[What is being asked]: Write out the records below once more, exactly and completely.

[Records drawn from a dataset]:
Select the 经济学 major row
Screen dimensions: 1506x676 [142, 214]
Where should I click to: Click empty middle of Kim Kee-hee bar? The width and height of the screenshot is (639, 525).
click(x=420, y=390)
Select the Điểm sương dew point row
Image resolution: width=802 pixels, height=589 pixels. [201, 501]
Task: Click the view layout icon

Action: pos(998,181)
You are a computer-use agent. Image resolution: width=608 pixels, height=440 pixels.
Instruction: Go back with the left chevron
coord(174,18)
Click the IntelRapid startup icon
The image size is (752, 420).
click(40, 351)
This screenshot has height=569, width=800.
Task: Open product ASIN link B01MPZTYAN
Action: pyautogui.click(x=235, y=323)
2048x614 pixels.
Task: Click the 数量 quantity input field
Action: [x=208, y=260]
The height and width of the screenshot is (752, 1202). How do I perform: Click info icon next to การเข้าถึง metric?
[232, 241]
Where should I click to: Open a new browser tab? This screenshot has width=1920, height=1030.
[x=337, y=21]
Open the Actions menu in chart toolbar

[Solution to the exercise]:
Select the 经济学 major row
Screen dimensions: 1506x676 [142, 214]
Where should I click to: Click empty middle of Kim Kee-hee bar? The width and height of the screenshot is (639, 525).
click(x=420, y=390)
Select the Điểm sương dew point row
Image resolution: width=802 pixels, height=589 pixels. [201, 501]
Task: Click the view layout icon

Action: pos(998,181)
You are a computer-use agent. Image resolution: width=608 pixels, height=440 pixels.
Instruction: Go back with the left chevron
coord(174,18)
Click the IntelRapid startup icon
The image size is (752, 420).
click(40, 351)
This screenshot has height=569, width=800.
Task: Open product ASIN link B01MPZTYAN
Action: pyautogui.click(x=235, y=323)
2048x614 pixels.
Task: Click the 数量 quantity input field
Action: [x=208, y=260]
The height and width of the screenshot is (752, 1202). How do I perform: Click info icon next to การเข้าถึง metric?
[232, 241]
Where should I click to: Open a new browser tab? This screenshot has width=1920, height=1030.
[x=337, y=21]
Open the Actions menu in chart toolbar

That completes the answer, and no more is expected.